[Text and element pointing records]

--------------------------------

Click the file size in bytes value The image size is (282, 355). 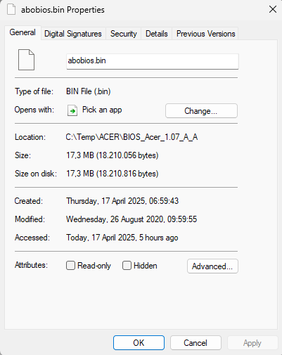click(x=127, y=155)
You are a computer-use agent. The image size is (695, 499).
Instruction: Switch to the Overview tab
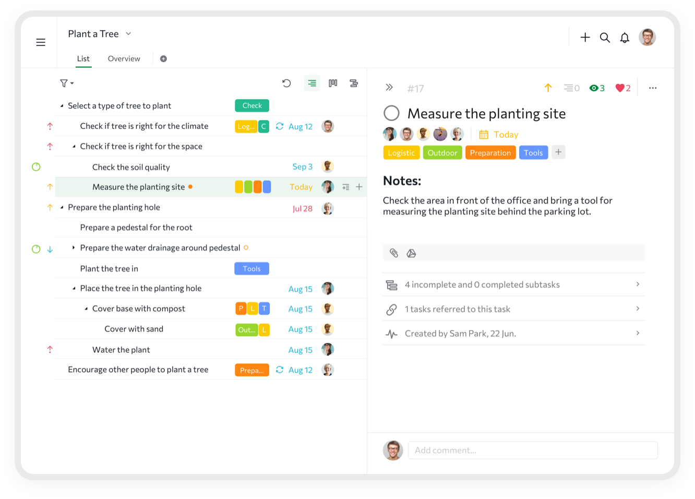point(124,58)

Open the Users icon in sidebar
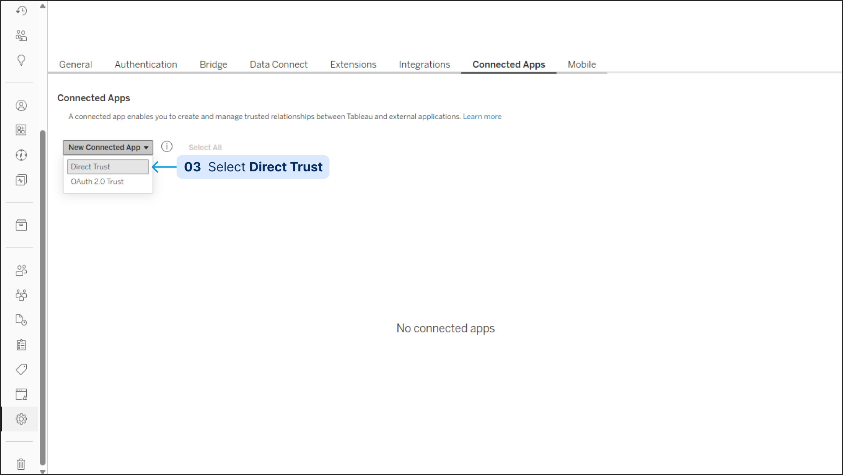pyautogui.click(x=21, y=270)
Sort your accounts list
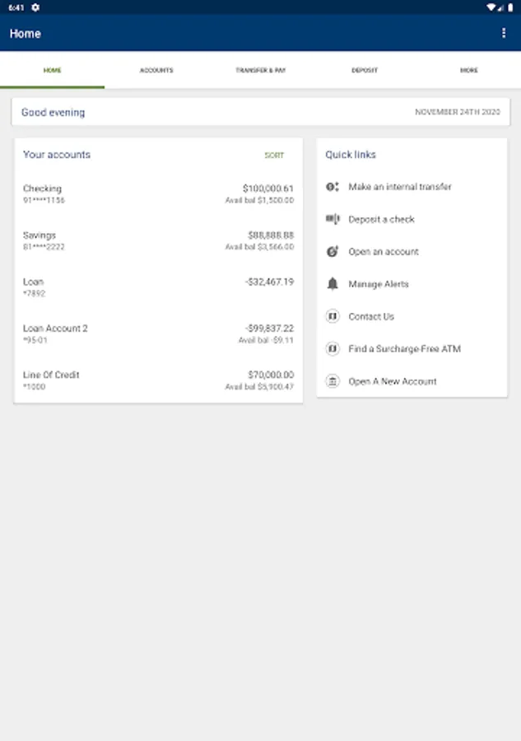This screenshot has height=741, width=521. point(274,155)
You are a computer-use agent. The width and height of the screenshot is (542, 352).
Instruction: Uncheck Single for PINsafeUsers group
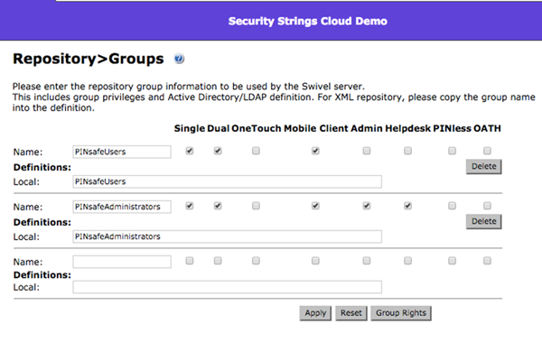[190, 151]

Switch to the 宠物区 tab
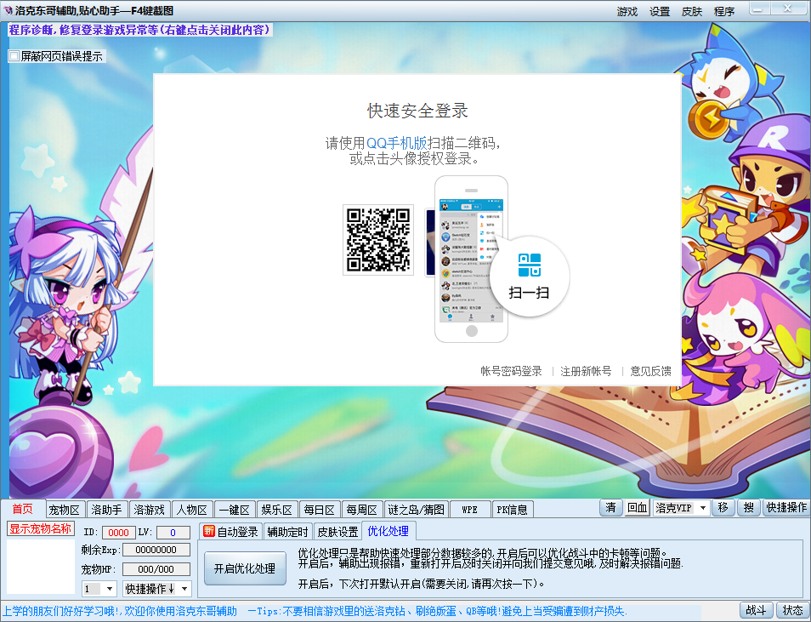pyautogui.click(x=65, y=508)
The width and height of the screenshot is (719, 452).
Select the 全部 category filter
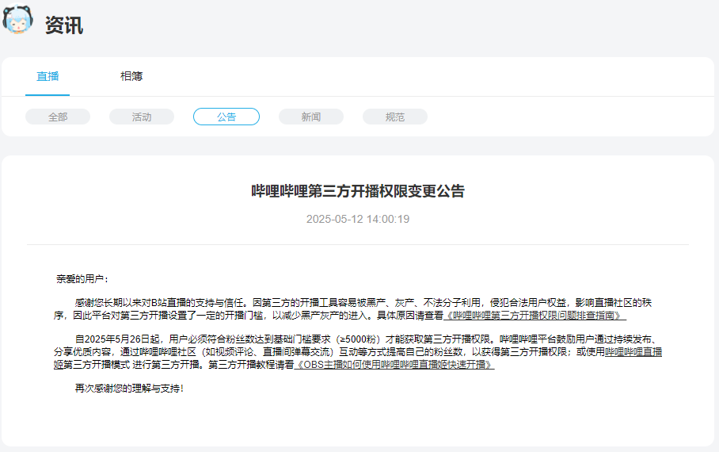pos(58,117)
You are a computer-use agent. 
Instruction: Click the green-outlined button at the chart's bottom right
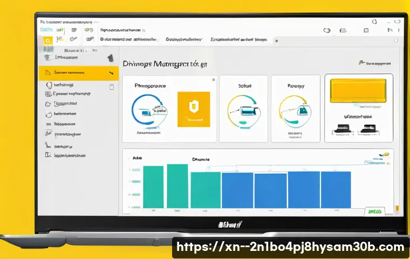click(x=374, y=212)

--------------------------------

[Instructions to follow]
Please output the lines of the entries above without changes, starting with the line that contains "Open the Users icon in sidebar" and going on through the line that contains "pos(58,117)". Leave the pictures out of your answer.

[Complete response]
Open the Users icon in sidebar
pyautogui.click(x=21, y=270)
Sort your accounts list
This screenshot has height=741, width=521. point(274,155)
You are a computer-use agent. The width and height of the screenshot is (542, 352).
Instruction: Uncheck Single for PINsafeUsers group
[190, 151]

Switch to the 宠物区 tab
pyautogui.click(x=65, y=508)
The width and height of the screenshot is (719, 452).
Select the 全部 category filter
pos(58,117)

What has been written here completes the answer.